Set task>
Rewrite the entries below with every "screenshot" changed to "image" and nothing else altered. Leave out the pictures.

+ + +

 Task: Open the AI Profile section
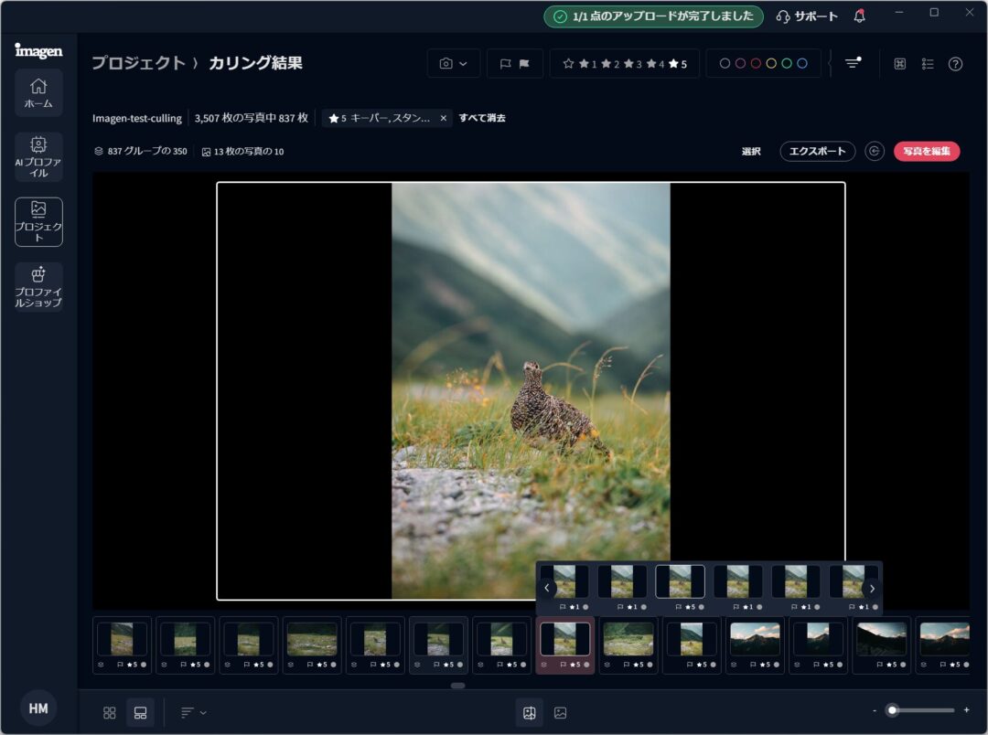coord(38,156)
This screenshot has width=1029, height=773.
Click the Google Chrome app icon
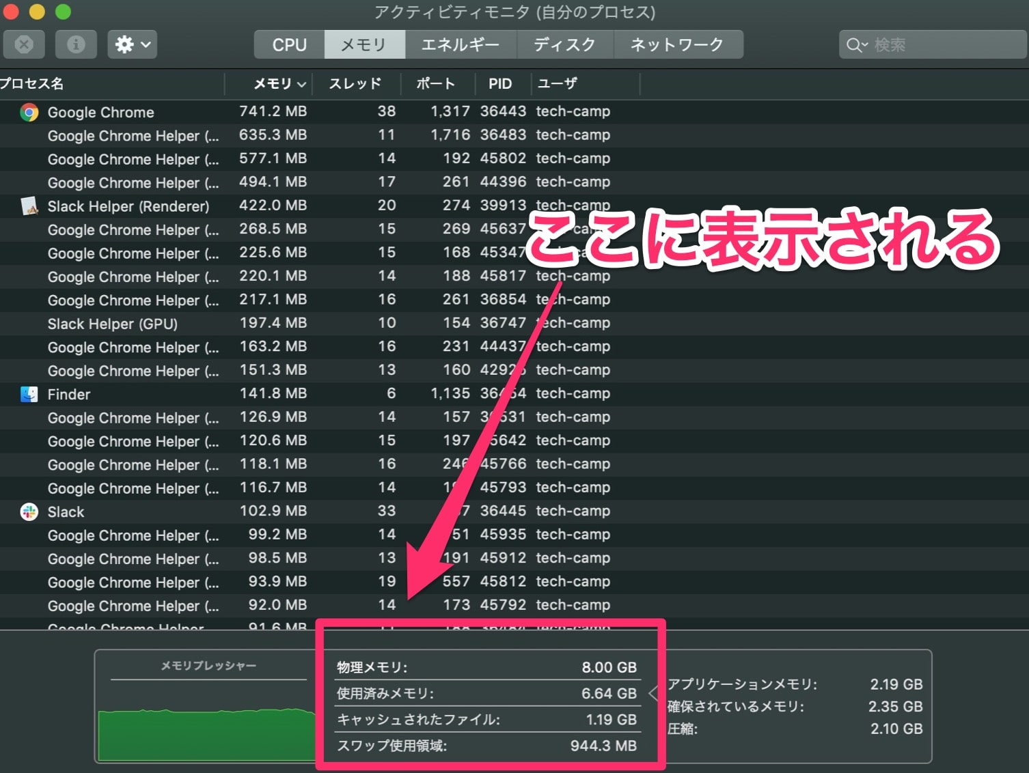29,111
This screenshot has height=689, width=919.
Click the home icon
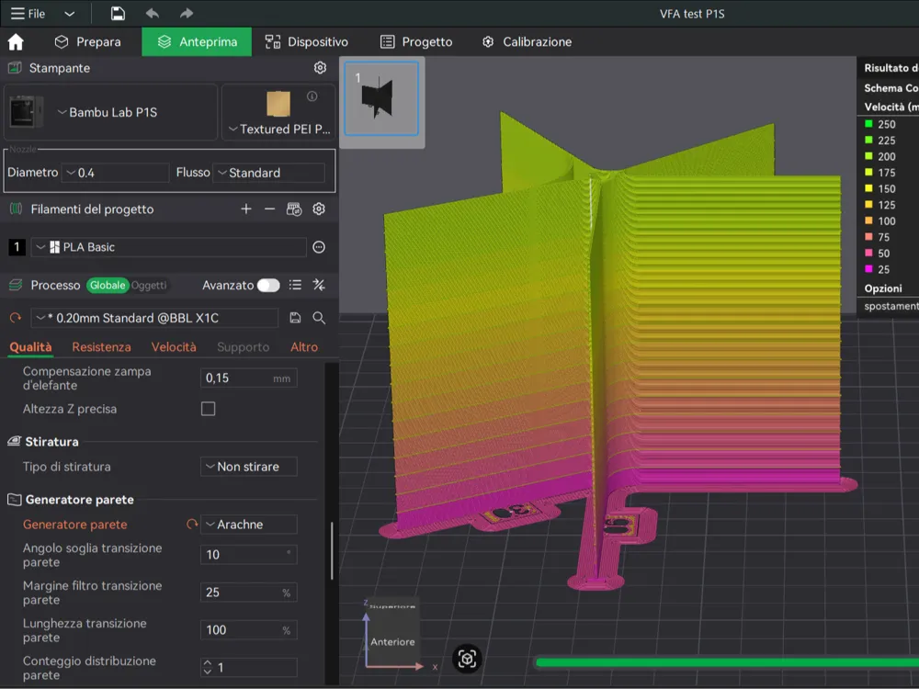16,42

+ + +

Full response>
 Task: Open the AI Profile section
coord(38,156)
This image has width=1029, height=773.
Click the Google Chrome app icon
29,111
This image has height=689, width=919.
Click the home icon
16,42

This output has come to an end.